Figure 3.

Deactivation of thylakoid protein phosphorylation due to displacement of plastoquinol from the Qo site by DBMIB. (A) Low-temperature EPR spectra of spinach thylakoid membranes frozen for the EPR measurements after the pH shift in darkness. Preincubation of thylakoids in the acidic medium was done in the absence of DBMIB (trace 1) or in the presence of 3, 6, 9, 12, or 18 μM DBMIB (traces 2–6, respectively); same EPR signal assignment as in Fig. 1. (B) Autoradiogram of SDS/PAGE-resolved thylakoid phosphoproteins. Phosphorylation by [γ-³²P]ATP was induced by the pH shift in darkness after preincubation of the membranes in the acidic medium in the absence of DBMIB (lane 1) or in the presence of DBMIB (same concentrations and lane numbering as above, respectively). The concentration of Chl in the final thylakoid suspensions for both A and B was 4 mg/ml.

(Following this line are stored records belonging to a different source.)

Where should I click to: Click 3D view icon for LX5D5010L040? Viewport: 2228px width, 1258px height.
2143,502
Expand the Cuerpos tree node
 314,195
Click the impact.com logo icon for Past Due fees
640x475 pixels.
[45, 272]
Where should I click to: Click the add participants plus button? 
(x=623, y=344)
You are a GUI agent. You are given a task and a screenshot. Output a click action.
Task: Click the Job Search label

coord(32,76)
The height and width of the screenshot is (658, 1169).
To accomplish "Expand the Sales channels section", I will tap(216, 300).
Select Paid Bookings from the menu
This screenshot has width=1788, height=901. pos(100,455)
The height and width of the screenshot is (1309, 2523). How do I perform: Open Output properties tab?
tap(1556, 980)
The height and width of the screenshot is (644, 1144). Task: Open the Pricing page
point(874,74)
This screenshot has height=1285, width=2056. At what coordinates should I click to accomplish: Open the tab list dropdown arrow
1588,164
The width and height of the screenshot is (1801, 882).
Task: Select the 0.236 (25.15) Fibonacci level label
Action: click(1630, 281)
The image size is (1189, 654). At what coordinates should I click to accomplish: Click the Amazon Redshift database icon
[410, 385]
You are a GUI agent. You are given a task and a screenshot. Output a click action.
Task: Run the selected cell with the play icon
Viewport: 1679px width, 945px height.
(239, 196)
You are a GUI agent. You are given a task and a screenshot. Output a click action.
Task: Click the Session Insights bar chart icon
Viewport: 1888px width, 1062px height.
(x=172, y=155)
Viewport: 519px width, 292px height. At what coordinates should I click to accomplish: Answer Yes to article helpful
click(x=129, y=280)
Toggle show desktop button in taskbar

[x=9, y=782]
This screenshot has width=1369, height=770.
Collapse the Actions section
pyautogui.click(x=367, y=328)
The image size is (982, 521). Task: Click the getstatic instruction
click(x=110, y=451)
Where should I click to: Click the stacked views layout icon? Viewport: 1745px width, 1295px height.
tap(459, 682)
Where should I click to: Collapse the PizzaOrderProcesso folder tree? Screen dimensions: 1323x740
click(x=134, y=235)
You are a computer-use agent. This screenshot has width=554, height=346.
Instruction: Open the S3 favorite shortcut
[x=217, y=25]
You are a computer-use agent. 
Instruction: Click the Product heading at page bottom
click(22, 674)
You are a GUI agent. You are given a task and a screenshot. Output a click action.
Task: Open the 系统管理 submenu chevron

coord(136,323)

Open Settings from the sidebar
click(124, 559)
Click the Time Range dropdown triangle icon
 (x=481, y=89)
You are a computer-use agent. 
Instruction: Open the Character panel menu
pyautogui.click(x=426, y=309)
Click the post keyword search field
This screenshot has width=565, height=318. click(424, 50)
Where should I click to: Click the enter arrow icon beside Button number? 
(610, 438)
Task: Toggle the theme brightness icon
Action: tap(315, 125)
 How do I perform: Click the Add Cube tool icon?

The major phosphoproteins are indicated on the left side of the autoradiogram. (C) Dependence of deactivation of protein kinase (calculated from B) on the occupancy of the Qo site of the cytochrome bf complex by the inhibitor DBMIB as quantified by the shift of the g_y Rieske Fe–S center signal from g = 1.90 to g = 1.94 (calculated from A).